▶ **Request**: Show every line of the records that contains the word "height", treating uppercase and lowercase letters as different.

▶ **Data for this task**:
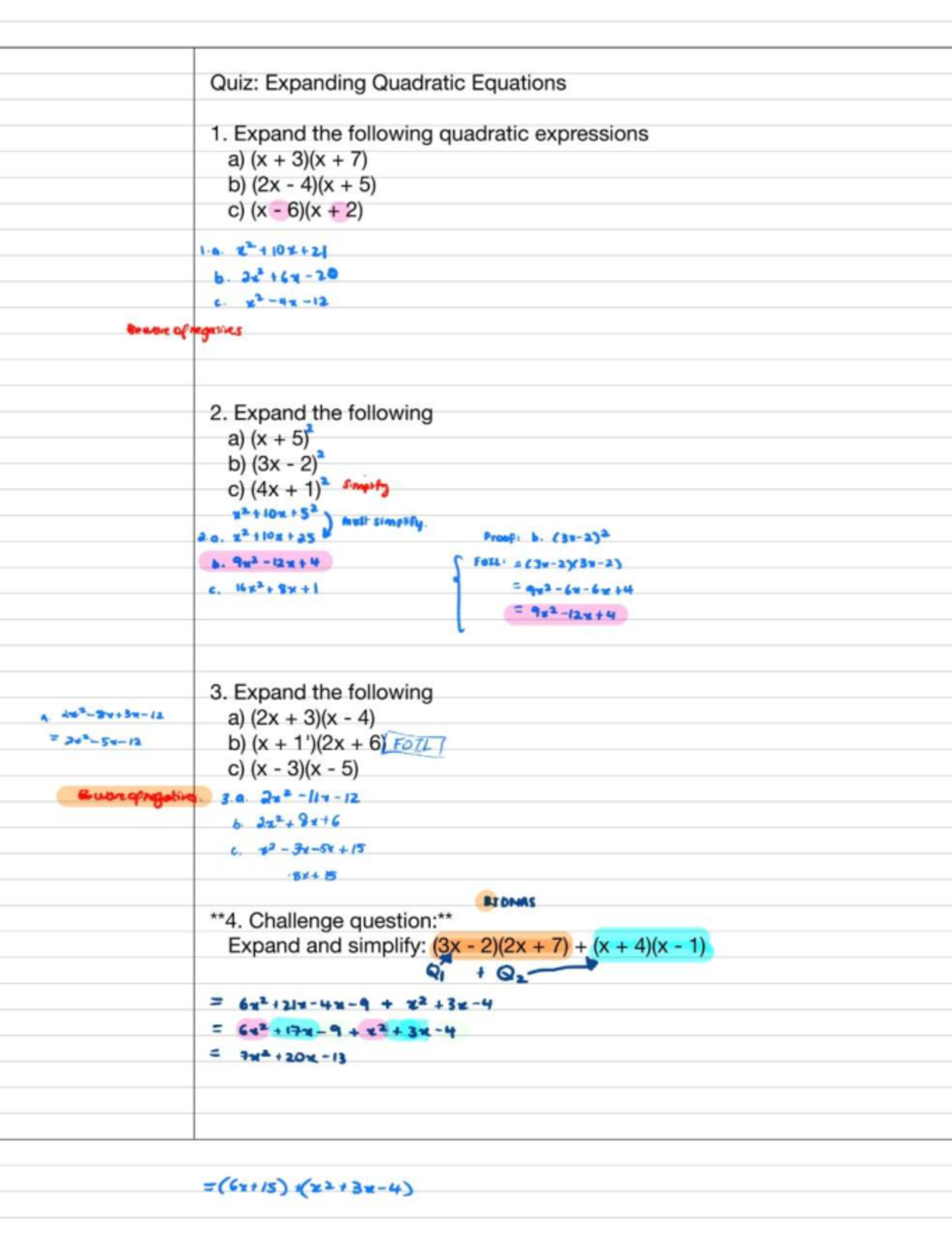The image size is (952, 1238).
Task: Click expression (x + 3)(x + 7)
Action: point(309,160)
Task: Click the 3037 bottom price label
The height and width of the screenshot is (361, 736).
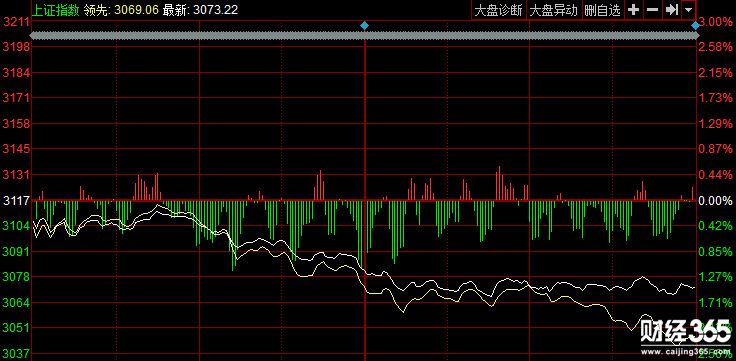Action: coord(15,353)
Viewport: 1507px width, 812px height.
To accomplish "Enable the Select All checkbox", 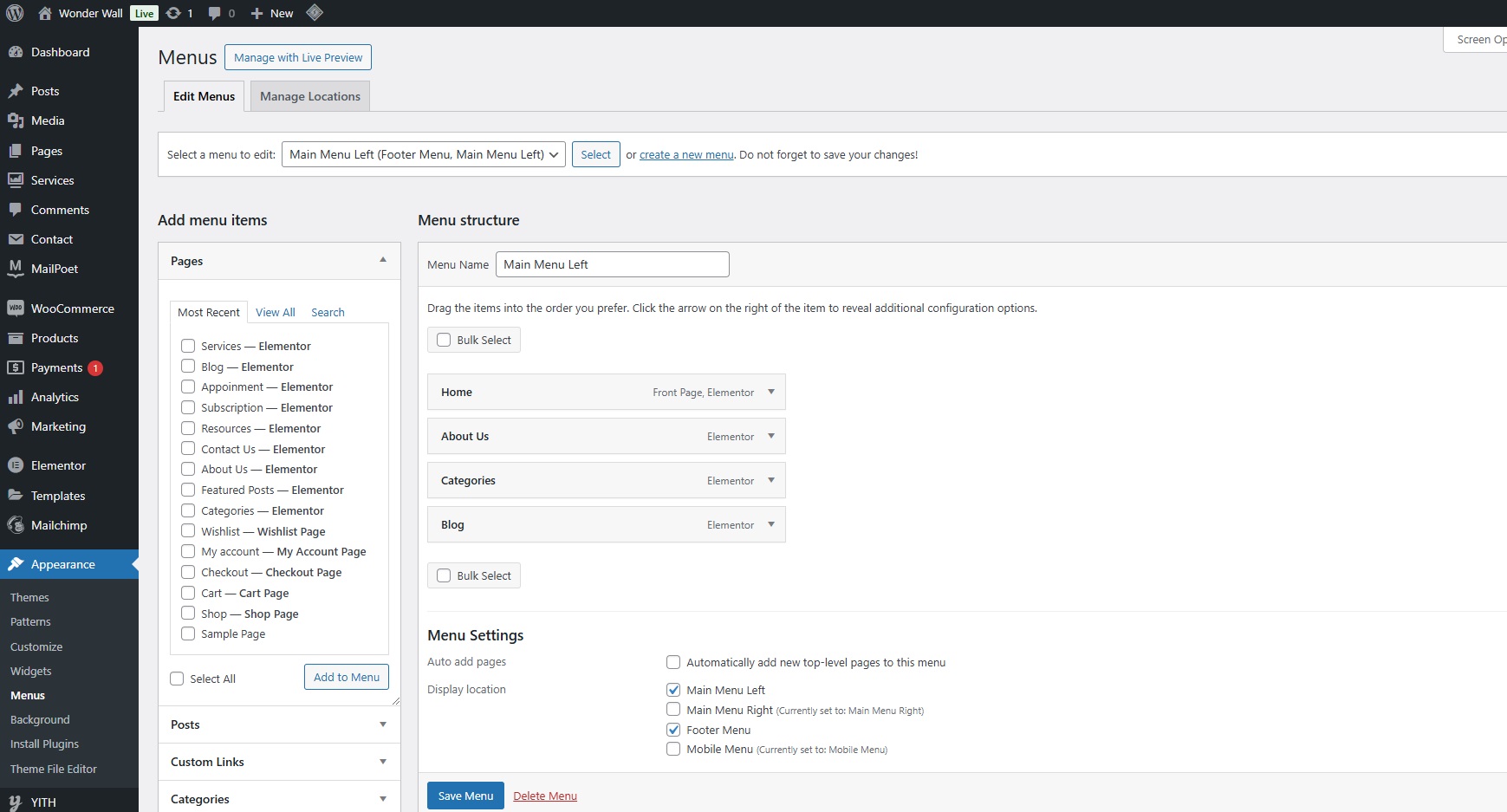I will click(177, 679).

▶ **Correct answer**:
The height and width of the screenshot is (361, 736).
Viewport: 1507px width, 812px height.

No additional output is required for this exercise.